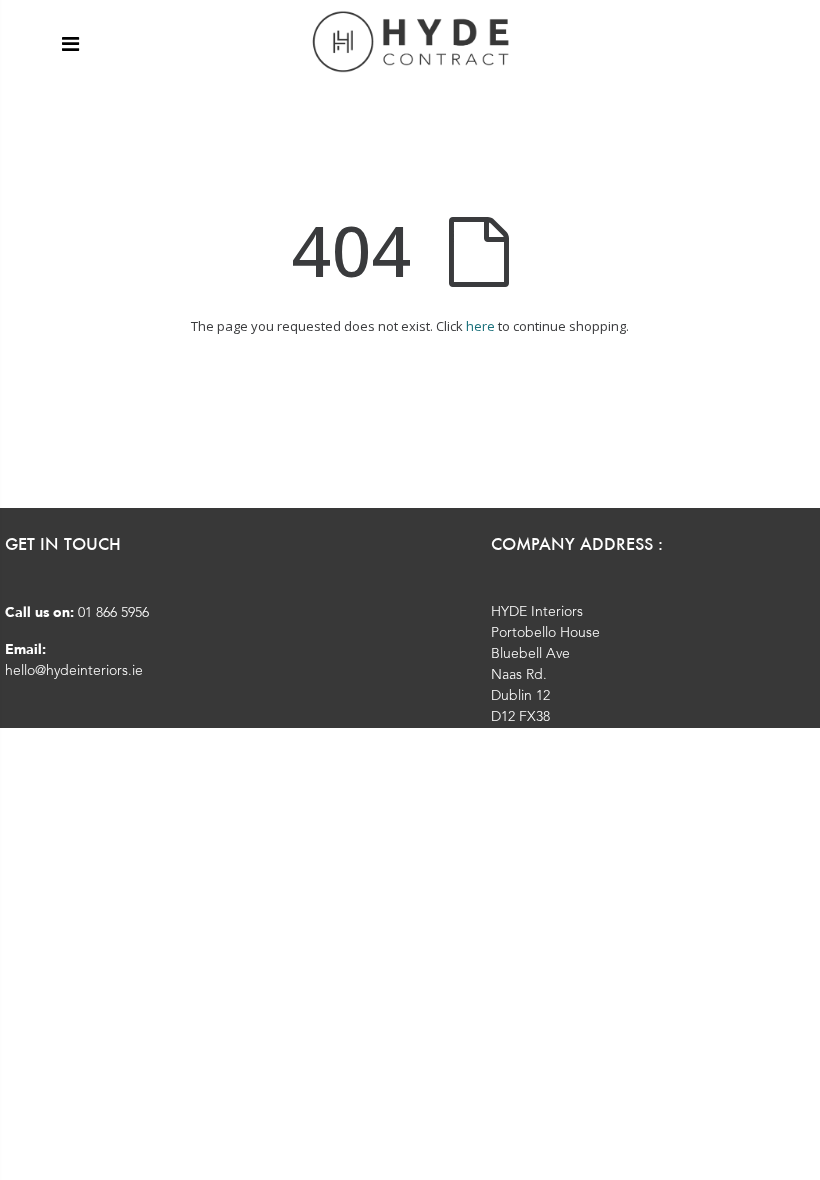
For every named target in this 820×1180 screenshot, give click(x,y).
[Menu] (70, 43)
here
■ ■ ■
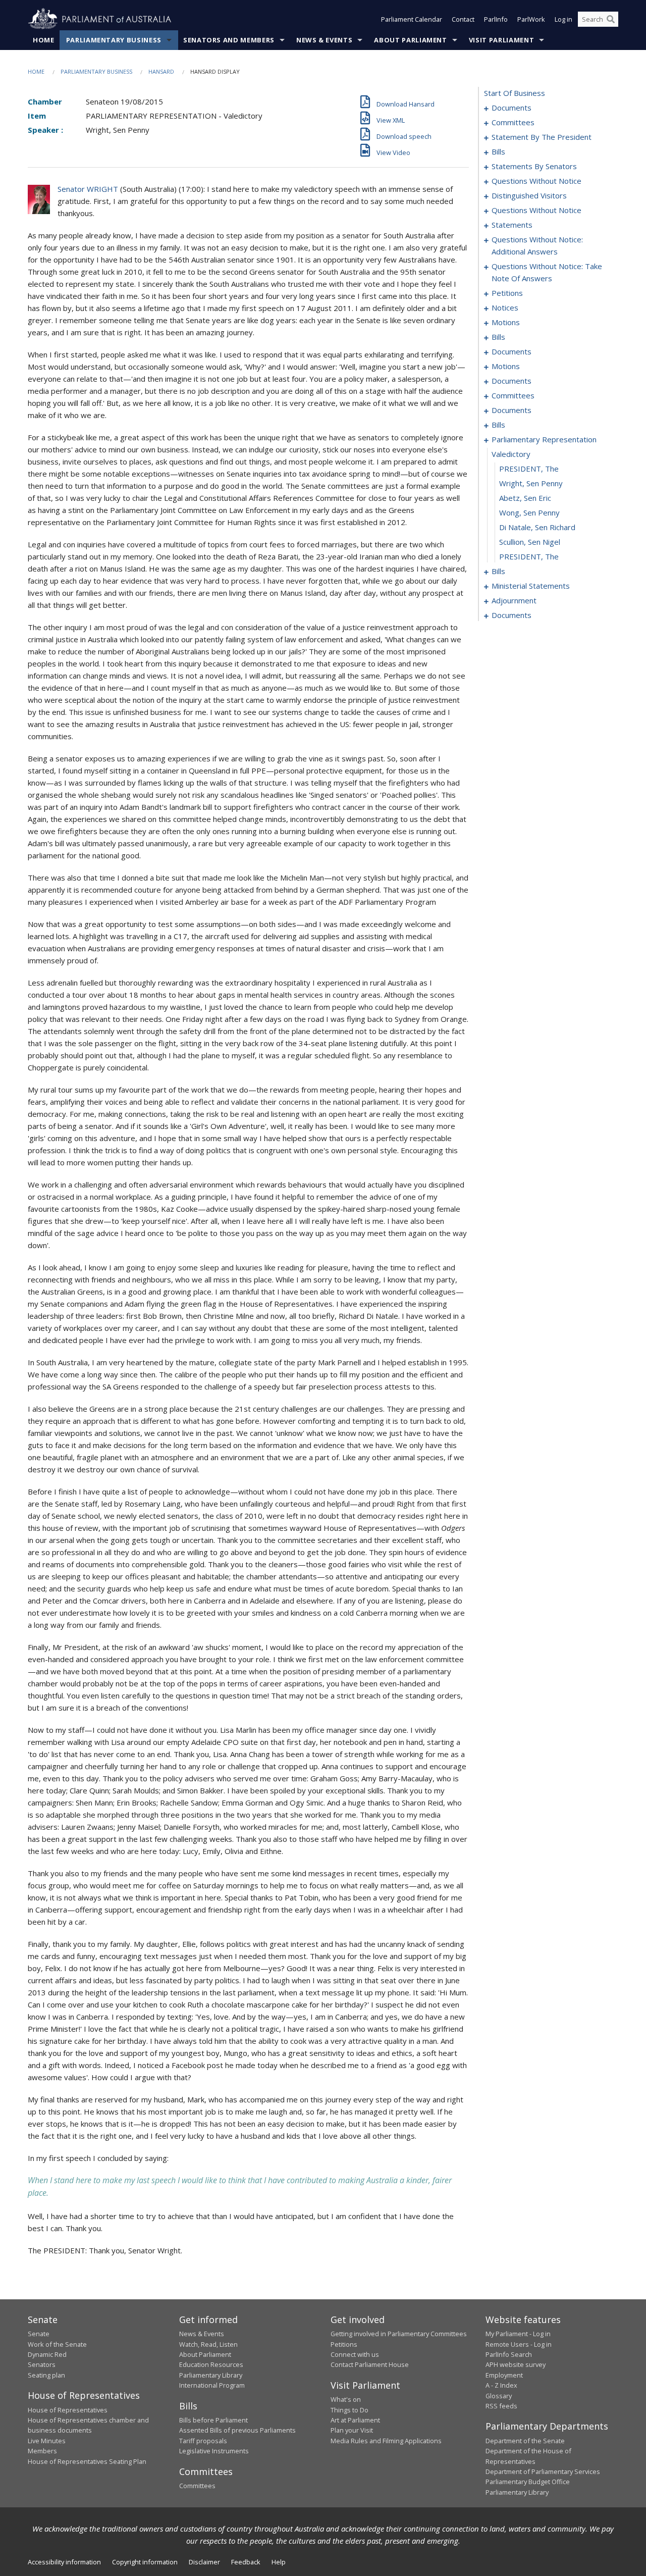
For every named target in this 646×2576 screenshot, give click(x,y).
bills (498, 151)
■ ■ ■
A single figure is required: the number of lines above in which the string "this" appears.

▸ **Task response**
2